Despite claims by the National Marine Fisheries Service that ESUs exhibit evolutionary adaptations to specific rivers or streams (or stretches of rivers or streams) developed over centuries, if not millennia, a University of Washington study published last summer showed that salmon imported from one region can adapt to individualized habitat conditions in as little as 13 generations. In other words, a new "evolutionarily significant unit" can "evolve" in about 40 years!
Salmon are the only "species" listed for protection under the ESA that can be caught legally and sold commercially. This years catch of spring-run chinook was so plentiful that commercial buyers were offering tribal fishermen just 50 cents per pound, while fresh chinook were being sold from pick-up trucks along the Columbia River for $2 a pound.

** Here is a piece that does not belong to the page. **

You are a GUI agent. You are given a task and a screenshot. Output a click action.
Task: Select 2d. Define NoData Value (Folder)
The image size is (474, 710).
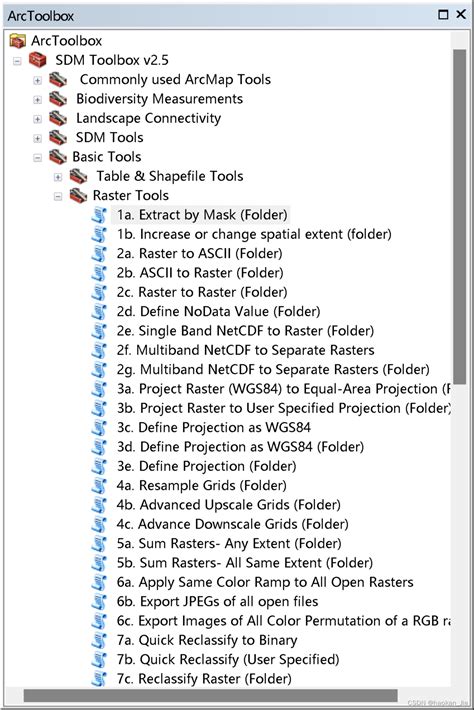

Chinook salmon range from Northern California to Alaska. They are the largest of the Pacific salmon and are also known as king salmon or tyee salmon. Chinook fry spend one to 18 months in freshwater before migrating to the sea where they live an average of four to five years before returning to spawn. They generally return to the same rivers and streams where they hatched, but salmon are a colonizing fish and can wander widely, taking advantage of new habitat, and salmon from one "ESU" often end up fertilizing eggs from another.